**EXERCISE DESCRIPTION:**
Below is a set of records; restate each one word for word.

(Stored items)
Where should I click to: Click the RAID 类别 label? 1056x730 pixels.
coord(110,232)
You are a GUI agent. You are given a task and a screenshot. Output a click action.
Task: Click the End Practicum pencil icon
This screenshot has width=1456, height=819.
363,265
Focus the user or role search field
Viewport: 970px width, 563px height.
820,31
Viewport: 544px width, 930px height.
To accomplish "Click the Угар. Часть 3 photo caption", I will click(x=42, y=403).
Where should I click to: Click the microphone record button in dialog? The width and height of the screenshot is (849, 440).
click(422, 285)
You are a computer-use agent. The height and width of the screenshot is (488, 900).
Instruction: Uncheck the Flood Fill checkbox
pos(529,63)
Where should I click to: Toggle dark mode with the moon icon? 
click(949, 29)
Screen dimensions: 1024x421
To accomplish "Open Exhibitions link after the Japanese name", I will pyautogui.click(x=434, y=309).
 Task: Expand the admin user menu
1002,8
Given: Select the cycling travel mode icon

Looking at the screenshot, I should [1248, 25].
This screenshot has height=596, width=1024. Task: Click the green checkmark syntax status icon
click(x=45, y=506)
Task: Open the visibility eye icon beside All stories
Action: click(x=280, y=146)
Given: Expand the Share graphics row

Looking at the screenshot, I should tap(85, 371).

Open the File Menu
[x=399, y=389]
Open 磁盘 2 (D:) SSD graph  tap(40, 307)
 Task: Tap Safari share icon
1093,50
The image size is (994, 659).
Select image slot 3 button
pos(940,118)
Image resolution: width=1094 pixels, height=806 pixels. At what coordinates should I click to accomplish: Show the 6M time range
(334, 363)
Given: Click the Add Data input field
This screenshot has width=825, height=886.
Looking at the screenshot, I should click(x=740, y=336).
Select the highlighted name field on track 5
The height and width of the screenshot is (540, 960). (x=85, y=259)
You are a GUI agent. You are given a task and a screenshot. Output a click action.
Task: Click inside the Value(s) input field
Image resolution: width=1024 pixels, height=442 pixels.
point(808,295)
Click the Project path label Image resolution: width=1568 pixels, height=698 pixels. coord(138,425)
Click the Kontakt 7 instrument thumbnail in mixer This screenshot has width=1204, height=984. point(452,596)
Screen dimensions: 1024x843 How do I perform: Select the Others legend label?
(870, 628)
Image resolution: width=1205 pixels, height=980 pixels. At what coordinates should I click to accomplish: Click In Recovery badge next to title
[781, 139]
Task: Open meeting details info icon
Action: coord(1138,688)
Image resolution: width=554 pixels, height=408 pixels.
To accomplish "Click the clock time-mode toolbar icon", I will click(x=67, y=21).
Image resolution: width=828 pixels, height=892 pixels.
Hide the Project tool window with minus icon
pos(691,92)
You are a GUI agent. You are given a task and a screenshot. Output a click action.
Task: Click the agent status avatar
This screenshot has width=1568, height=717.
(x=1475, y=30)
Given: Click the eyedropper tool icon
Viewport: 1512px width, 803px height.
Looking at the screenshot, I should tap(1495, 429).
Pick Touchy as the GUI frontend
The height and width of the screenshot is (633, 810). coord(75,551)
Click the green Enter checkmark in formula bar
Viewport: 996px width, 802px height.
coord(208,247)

**EXERCISE OUTPUT:**
Where should I click to: Click the RAID 类别 label? 1056x730 pixels.
coord(110,232)
You are a GUI agent. You are given a task and a screenshot. Output a click action.
Task: Click the End Practicum pencil icon
This screenshot has width=1456, height=819.
363,265
Focus the user or role search field
Viewport: 970px width, 563px height.
820,31
Viewport: 544px width, 930px height.
To accomplish "Click the Угар. Часть 3 photo caption", I will click(x=42, y=403).
Where should I click to: Click the microphone record button in dialog? The width and height of the screenshot is (849, 440).
click(422, 285)
You are a computer-use agent. The height and width of the screenshot is (488, 900).
Instruction: Uncheck the Flood Fill checkbox
pos(529,63)
Where should I click to: Toggle dark mode with the moon icon? 
click(949, 29)
Screen dimensions: 1024x421
To accomplish "Open Exhibitions link after the Japanese name", I will pyautogui.click(x=434, y=309).
 Task: Expand the admin user menu
1002,8
Given: Select the cycling travel mode icon

Looking at the screenshot, I should [1248, 25].
This screenshot has height=596, width=1024. Task: Click the green checkmark syntax status icon
click(x=45, y=506)
Task: Open the visibility eye icon beside All stories
Action: click(x=280, y=146)
Given: Expand the Share graphics row

Looking at the screenshot, I should tap(85, 371).

Open the File Menu
[x=399, y=389]
Open 磁盘 2 (D:) SSD graph  tap(40, 307)
 Task: Tap Safari share icon
1093,50
The image size is (994, 659).
Select image slot 3 button
pos(940,118)
Image resolution: width=1094 pixels, height=806 pixels. At what coordinates should I click to accomplish: Show the 6M time range
(334, 363)
Given: Click the Add Data input field
This screenshot has width=825, height=886.
Looking at the screenshot, I should click(x=740, y=336).
Select the highlighted name field on track 5
The height and width of the screenshot is (540, 960). (x=85, y=259)
You are a GUI agent. You are given a task and a screenshot. Output a click action.
Task: Click inside the Value(s) input field
Image resolution: width=1024 pixels, height=442 pixels.
point(808,295)
Click the Project path label Image resolution: width=1568 pixels, height=698 pixels. coord(138,425)
Click the Kontakt 7 instrument thumbnail in mixer This screenshot has width=1204, height=984. point(452,596)
Screen dimensions: 1024x843 How do I perform: Select the Others legend label?
(870, 628)
Image resolution: width=1205 pixels, height=980 pixels. At what coordinates should I click to accomplish: Click In Recovery badge next to title
[781, 139]
Task: Open meeting details info icon
Action: coord(1138,688)
Image resolution: width=554 pixels, height=408 pixels.
To accomplish "Click the clock time-mode toolbar icon", I will click(x=67, y=21).
Image resolution: width=828 pixels, height=892 pixels.
Hide the Project tool window with minus icon
pos(691,92)
You are a GUI agent. You are given a task and a screenshot. Output a click action.
Task: Click the agent status avatar
This screenshot has width=1568, height=717.
(x=1475, y=30)
Given: Click the eyedropper tool icon
Viewport: 1512px width, 803px height.
Looking at the screenshot, I should tap(1495, 429).
Pick Touchy as the GUI frontend
The height and width of the screenshot is (633, 810). coord(75,551)
Click the green Enter checkmark in formula bar
Viewport: 996px width, 802px height.
coord(208,247)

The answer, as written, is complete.